Patton's greatest achievement is her only novel, Good Morning, Miss Dove (1954). Highly successful in both America and England, this work has been justly dubbed a minor classic. Although the story is overly sentimentalized, the great force of the general impression is sustained through the successful depiction of both smalltown life and the monolithic character of the "terrible Miss Dove"—the sixth grade geography teacher who "caused children to flex their moral muscle." As "the public conscience of Liberty Hill," Miss Dove has placed her stamp on almost every person in town. Each of them has spent a period under her tutelage, "where no leeway was given to the personality," and in her room one was "sustained by the classic simplicity of inflexible rights and wrongs." Miss Dove is a dedicated pedagogue who believes each child's character is in her keeping.

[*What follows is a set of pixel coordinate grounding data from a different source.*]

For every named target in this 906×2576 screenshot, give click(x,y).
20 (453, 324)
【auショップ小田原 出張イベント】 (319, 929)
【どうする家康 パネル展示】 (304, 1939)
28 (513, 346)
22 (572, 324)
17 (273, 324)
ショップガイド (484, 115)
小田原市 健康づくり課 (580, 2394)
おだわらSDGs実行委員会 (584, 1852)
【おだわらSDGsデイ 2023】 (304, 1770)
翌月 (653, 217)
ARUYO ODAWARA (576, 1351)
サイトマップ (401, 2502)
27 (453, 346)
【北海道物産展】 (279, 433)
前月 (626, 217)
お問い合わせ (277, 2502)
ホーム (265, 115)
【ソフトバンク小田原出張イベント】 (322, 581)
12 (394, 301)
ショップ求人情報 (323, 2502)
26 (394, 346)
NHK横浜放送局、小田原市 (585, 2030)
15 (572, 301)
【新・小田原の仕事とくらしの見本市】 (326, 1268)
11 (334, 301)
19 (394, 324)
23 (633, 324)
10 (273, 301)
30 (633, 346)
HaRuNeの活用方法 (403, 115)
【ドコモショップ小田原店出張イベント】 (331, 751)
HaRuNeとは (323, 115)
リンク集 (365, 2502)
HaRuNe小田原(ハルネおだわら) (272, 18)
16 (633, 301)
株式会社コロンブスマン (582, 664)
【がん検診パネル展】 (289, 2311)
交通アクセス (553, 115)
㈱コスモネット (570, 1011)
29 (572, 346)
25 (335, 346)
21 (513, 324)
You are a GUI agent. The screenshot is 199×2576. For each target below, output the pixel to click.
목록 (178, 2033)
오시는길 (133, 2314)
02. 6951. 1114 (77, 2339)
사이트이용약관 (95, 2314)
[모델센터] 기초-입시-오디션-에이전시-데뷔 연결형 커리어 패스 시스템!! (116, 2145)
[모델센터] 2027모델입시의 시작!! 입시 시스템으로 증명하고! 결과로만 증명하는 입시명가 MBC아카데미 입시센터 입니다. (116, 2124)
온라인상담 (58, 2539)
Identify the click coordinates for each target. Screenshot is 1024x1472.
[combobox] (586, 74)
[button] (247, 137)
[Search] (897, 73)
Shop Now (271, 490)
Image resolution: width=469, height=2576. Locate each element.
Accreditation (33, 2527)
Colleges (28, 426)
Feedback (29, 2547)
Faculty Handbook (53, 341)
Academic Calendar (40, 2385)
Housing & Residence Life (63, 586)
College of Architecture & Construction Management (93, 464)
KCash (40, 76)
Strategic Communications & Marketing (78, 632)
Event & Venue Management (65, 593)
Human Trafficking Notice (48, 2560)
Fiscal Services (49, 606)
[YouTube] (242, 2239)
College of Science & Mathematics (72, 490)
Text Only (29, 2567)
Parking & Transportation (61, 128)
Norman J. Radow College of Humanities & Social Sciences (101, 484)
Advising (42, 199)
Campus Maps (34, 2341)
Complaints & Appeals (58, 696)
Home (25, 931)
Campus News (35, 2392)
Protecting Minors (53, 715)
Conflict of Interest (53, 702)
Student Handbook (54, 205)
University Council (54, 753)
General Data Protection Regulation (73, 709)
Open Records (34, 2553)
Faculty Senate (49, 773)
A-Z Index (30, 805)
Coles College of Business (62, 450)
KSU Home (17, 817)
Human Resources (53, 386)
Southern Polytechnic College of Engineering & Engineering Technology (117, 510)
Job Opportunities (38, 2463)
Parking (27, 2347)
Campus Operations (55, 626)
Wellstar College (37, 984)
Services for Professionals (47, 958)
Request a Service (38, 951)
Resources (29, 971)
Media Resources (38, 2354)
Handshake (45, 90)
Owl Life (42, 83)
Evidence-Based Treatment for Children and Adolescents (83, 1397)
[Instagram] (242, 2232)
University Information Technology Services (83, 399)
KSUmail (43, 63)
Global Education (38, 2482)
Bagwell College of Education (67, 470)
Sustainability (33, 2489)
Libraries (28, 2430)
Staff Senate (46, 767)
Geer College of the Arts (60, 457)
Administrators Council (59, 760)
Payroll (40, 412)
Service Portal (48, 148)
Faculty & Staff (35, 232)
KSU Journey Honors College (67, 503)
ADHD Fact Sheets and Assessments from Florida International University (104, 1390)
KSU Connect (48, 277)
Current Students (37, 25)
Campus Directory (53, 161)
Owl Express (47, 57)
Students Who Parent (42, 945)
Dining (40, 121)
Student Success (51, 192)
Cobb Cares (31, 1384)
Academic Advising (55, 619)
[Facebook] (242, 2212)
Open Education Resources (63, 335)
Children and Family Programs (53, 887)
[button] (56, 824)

She attempts to prepare the children for the "inescapable perils of independent thinking" and to show them "life demanded all the disciplined courage and more, that one could bring to it." Through the use of flashbacks, rhetorical questions, and multicharacter psychological intrusions, the personality of Miss Dove, her life, and the impact on her pupils are portrayed in a matter-of-fact tone with occasional ironic thrusts balancing the sentimental tendencies of the narrative.
Although Patton seeks to illustrate the "vein-structure of human life" through a moment of illumination, most of her stories fall short through a lack of substance—the mundaneness of the insight or the inconsequence of the character. At her best, Patton judiciously balances the simultaneous planes of humor and tragedy while ironically exposing the foibles and nobility of human nature. These successful moments in a half-dozen stories and her novel have secured Patton's place in American letters.
Twenty-Eight Stories (1969). Stories in "May Your Days Be Merry and Bright": Christmas Stories by Women (1991), Women's Friendships: A Collection of Short Stories (1991).
Oxford Companion to Women's Writing in the United States (1995).
NYHT (9 Dec. 1951, 2 Oct. 1955, 31 Oct. 1954). NYT (16 Oct. 1955). North Carolina Literary Hall of Fame (video, 1997). SR (6 Nov. 1954). San Francisco Chronicle (8 Nov. 1951).